- Born: February 2, 1937 Moline, Illinois, U.S.
- Died: April 2, 2021 (aged 84) Milwaukee, Wisconsin, U.S.
- Education: University of Wisconsin–Milwaukee University of Illinois (MA), University of Denver (Ph.D)
- Occupation: Author
- Children: 3
- Writing career
- Notable work: Count a Lonely Cadence
- Notable awards: O. Henry Award, 1979

= Gordon Weaver =

American novelist and short story writer (1937–2021)

Gordon A. Weaver (February 2, 1937 – April 2, 2021) was an American novelist and short story writer.

==Life and career==
Weaver was born in Moline, Illinois in February 1937, the fifth of the five children of Noble Rodell Weaver and Inez Katherine Nelson. His family moved to Milwaukee, Wisconsin in 1941. He graduated from Wauwatosa High School in 1955. After three years service in the United States Army (1955–1958), he graduated from the University of Wisconsin–Milwaukee in 1961, from the University of Illinois with an MA in 1962, and from the University of Denver with a Ph.D. in 1970. He taught at Siena College 1963-1965, Marietta College 1965-1968, University of Southern Mississippi 1970–1975, Oklahoma State University 1975–1995, Vermont College 1983-1989, and University of Wisconsin–Milwaukee 1996–2000.

He was founding editor of the Mississippi Review, fiction editor of Cimarron Review from 1975 to 1986, managing editor of the AWP (Association of Writers & Writing Programs) Award Series for Short Fiction from 1977 to 1979, and general editor of the Twayne Studies in Short Fiction (Twayne Publishers, Boston/New York) from 1986 to 1997.
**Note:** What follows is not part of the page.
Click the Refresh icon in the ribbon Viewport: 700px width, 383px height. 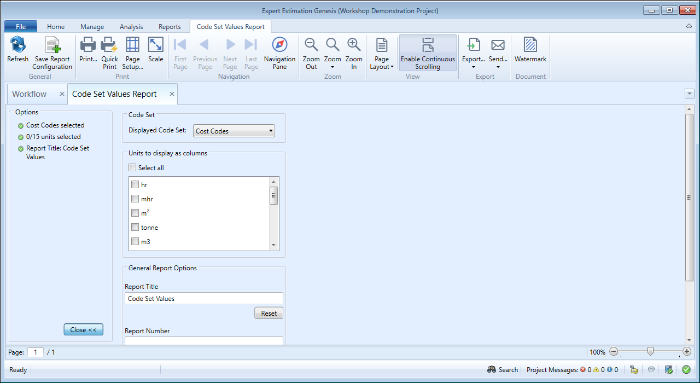[18, 45]
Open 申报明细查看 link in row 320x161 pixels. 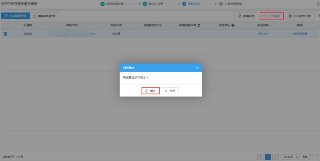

More than a hundred of his stories have appeared in a wide variety of literary magazines, including Agni, Antioch Review, Carolina Quarterly, Confrontation, Georgia Review, Iowa Review, The Literary Review, New Letters, Ploughshares, and Southwest Review. His novel Count a Lonely Cadence, was adapted for the movie Cadence, starring Charlie Sheen.

Weaver was the father of three daughters. He retired to the Milwaukee area in the 1990s and died in April 2021.

His papers are held at Boston University.

==Awards==
- St. Lawrence Award for Fiction (1973)
- Quarterly West Fiction Prize (1978)
- O. Henry First Prize (1978)
- Pushcart Prize in 1985 and 1997
- The Best American Short Stories 1980 for "Hog's Heart"
- National Endowment of the Arts fellowships in 1974 and 1989
- 1979 O. Henry Award
- Sherwood Anderson Award (1982)
- Quarterly West Novella Prize (1984)
- 2002 James C. McCormick Fellowship in Fiction (Christopher Isherwood Foundation).
- Andrew Lytle Fiction Prize (2007)

==Works==

===Novels===
- "Count a Lonely Cadence" (1968)
- "Give Him a Stone" (1975)
- "Circling Byzantium" (1980)
- "The Eight Corners of the World" (1988)
  - republished in a second edition by Serving House Books, 2015. ISBN 978-0986214608

===Short stories===
- "The Entombed Man of Thule" (1972)
- "Such Waltzing Was Not Easy" (1975)
- "Getting Serious" (1980)
- "Morality Play" (1985)
- "A World Quite Round" (1986)
- "Men Who Would Be Good" (1991)
- "The Way We Know in Dreams" (1994)
- "Four Decades: New and Selected Stories" (1997)
- "Long Odds" (2000)
- "Last Stands: Stories" (2004)

===Poetry===
- "Small Defeats" (1999)

===Non-fiction===
- Amy A. Kass (2008). "Giving well, doing good: readings for thoughtful philanthropists"

===Adaptations===
- The movie Cadence was based on Weaver's novel Count a Lonely Cadence.